Emilia Müller, Staatsministerin für Arbeit und Soziales, Familie und Integration, nahm Bezug auf das Thema des Abends und betonte dabei, dass die Zukunft seit jeher Gegenstand von Spekulationen und auch Triebfeder für unser Handeln sei. Zukunft beginne immer im "Jetzt". Heute müssten die richtigen Weichen gestellt werden. Dies gelte gerade für ihr Ressort. Die Bereiche Sozial-, Familien- und Arbeitspolitik müssten mit Leben erfüllt werden.
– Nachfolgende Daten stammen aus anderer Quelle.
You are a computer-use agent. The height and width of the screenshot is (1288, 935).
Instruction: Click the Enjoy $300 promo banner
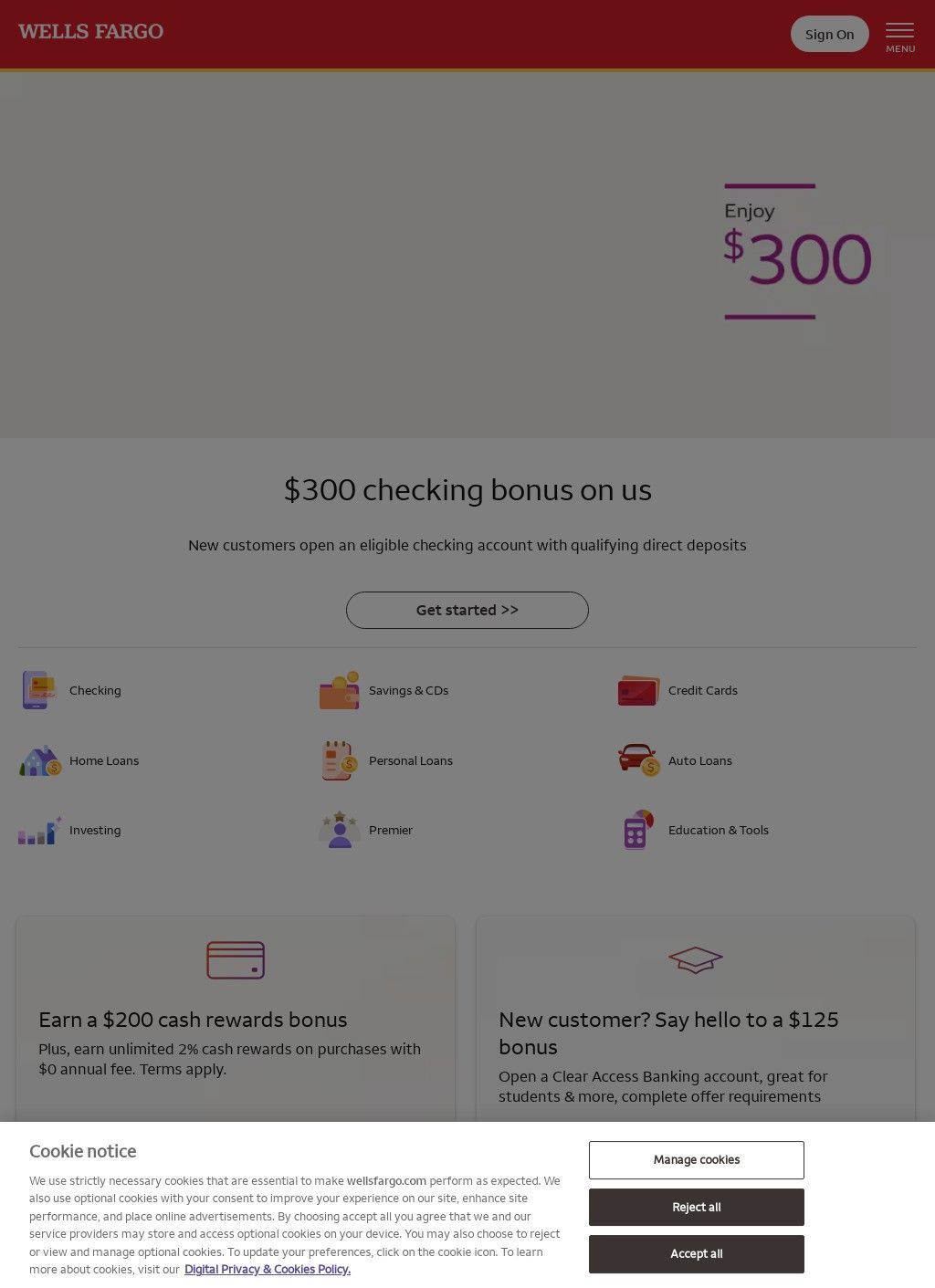pyautogui.click(x=796, y=253)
Sie erforderten gleichzeitig einen ständigen Dialog mit den Menschen sowie ein Reagieren auf Veränderungen. Breiten Raum in ihren Ausführungen nahm die Zuwanderung ein, mit der großen Zahl von Flüchtlingen und Asylsuchenden. 300 000 neu ankommende Asylbewerber seien für heuer prognostiziert, so Müller, die sogar eher mit 400 000 rechnet. Dies bereite große Sorgen.

Demografischer Wandel

"Wir mussten Einhalt gebieten", sagte sie mit Blick auf den Balkan. Leute, die wirklich Schutz benötigten, könnten sonst nicht aufgenommen werden. Im Landkreis Schwandorf seien es derzeit 558 Asylbewerber in dezentralen Unterkünften, davon 32 in Bodenwöhr und 72 in Bruck. In Bayern gelinge Integration. Die Erwerbsquote der Menschen mit Migrationshintergrund liege hier mit 75,4 Prozent deutlich über dem Bundesdurchschnitt, so Müller. Eine weitere Herausforderung stellten der demografische Wandel und die veränderten Familienstrukturen dar.

Auch die Arbeitswelt werde sich mit der Digitalisierung weiter verändern. Bayern reagiere auf diese Veränderungen, investiere mehr denn je in eine gute soziale Infrastruktur. Der Freistaat investiere 43 Prozent des Sozialhaushalts in familienpolitische Leistungen. In den Haushaltsjahren 2015 und 2016 seien es über 3,8 Milliarden Euro. Bis 2018 wolle man in Bayern eine Ganztagsgarantie für alle Schüler anbieten. Auf den Weg gebracht werden solle das Programm "selbstbestimmt älter werden".

Für Chancengleichheit

Für den Arbeitsmarkt habe man sich das Ziel gesetzt "Vollbeschäftigung bis 2018 und keine Jugendarbeitslosigkeit". Großes Potenzial liege bei den Frauen. Wirkliche Chancengleichheit werde aber nur gelingen, wenn auch ein Umdenken in der Wirtschaft beginne, so Müller. Bei der Umsetzung von Vereinbarkeit von Familie und Beruf lasse man die Unternehmen nicht allein, beispielsweise mit dem Projekt "mit Elternkompetenz gewinnen".

Weiter vorankommen wolle man auf dem Weg zur inklusiven Gesellschaft. So solle Bayern bis 2023 im öffentlichen Raum barrierefrei werden. Teilhabe könne aber nur funktionieren, wenn die Gesellschaft zusammenhalte. Auch in Bodenwöhr engagierten sich viele Menschen ehrenamtlich.